VAST-AI-Research/TripoSR

Please document settings for PYTORCH memory, how to split across GPUs

Opened this issue · 2 comments

Currently for a GPU with smaller vram, it will get OOM exception. I have multiple GPUs and on other systems, I specify "autodevices" or specify GPU numbers to use: CUDA:0,1,2 . Please describe what changes to make in the code, or offer a flag to set these things.

Hi @truedat101, can you post the VRAM OOM error log here?
Besides, run.py uses cuda:0 by default, and you can specify the GPU with the --device argument.

I will try it. I have a frankestein machine with 4 smaller GPUs that I would like to put to work (total of 32gb). So

Trace from gradio:

    return forward_call(*args, **kwargs)
  File "/home/dkords/dev/repos/TripoSR/menv/lib/python3.8/site-packages/torch/nn/modules/linear.py", line 116, in forward
    return F.linear(input, self.weight, self.bias)
torch.cuda.OutOfMemoryError: CUDA out of memory.

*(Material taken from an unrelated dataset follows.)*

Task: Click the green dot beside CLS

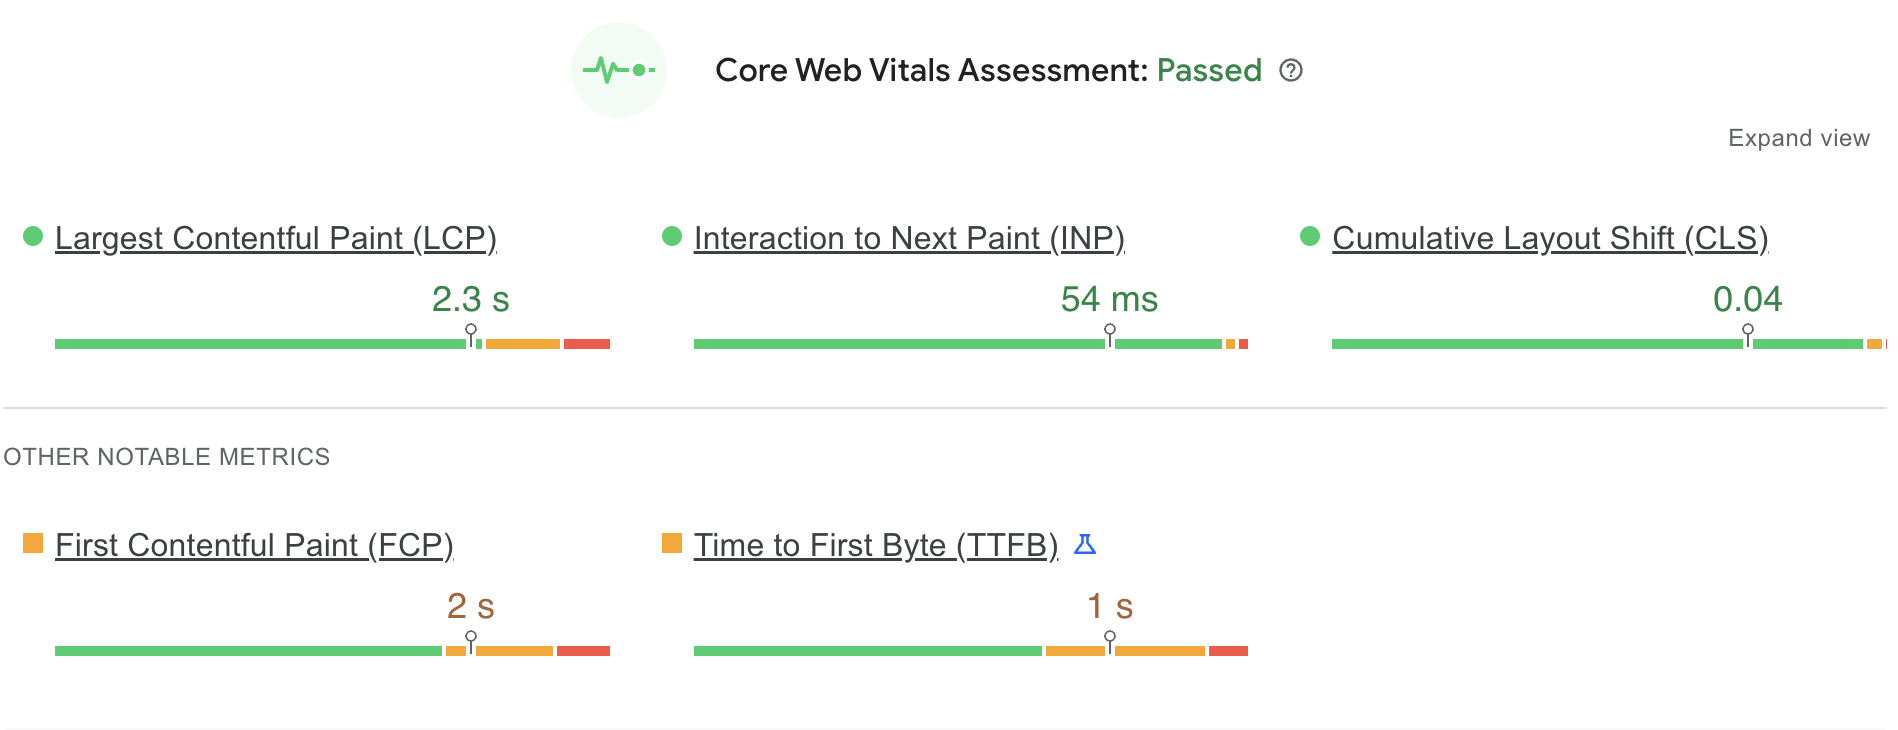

Tried to allocate 96.00 MiB. GPU 0 has a total capacity of 7.92 GiB of which 31.62 MiB is free. Including non-PyTorch memory, this process has 7.87 GiB memory in use. Of the allocated memory 7.60 GiB is allocated by PyTorch, and 164.74 MiB is reserved by PyTorch but unallocated. If reserved but unallocated memory is large try setting PYTORCH_CUDA_ALLOC_CONF=expandable_segments:True to avoid fragmentation.  See documentation for Memory Management  (https://pytorch.org/docs/stable/notes/cuda.html#environment-variables)

The above exception was the direct cause of the following exception:

Traceback (most recent call last):
  File "/home/dkords/dev/repos/TripoSR/menv/lib/python3.8/site-packages/gradio/queueing.py", line 501, in process_events
    response = await self.call_prediction(awake_events, batch)
  File "/home/dkords/dev/repos/TripoSR/menv/lib/python3.8/site-packages/gradio/queueing.py", line 465, in call_prediction
    raise Exception(str(error) if show_error else None) from error
Exception: None